■ **Exercise directions**
Reproduce word for word everything from the line containing "At what coordinates" down to the last line of the items, including both ends.

* BEGIN Stored data *

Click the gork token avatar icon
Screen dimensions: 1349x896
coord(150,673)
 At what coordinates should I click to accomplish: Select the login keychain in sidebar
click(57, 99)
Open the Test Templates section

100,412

* END Stored data *

■ **Response to this task**
 At what coordinates should I click to accomplish: Select the login keychain in sidebar
click(57, 99)
Open the Test Templates section

100,412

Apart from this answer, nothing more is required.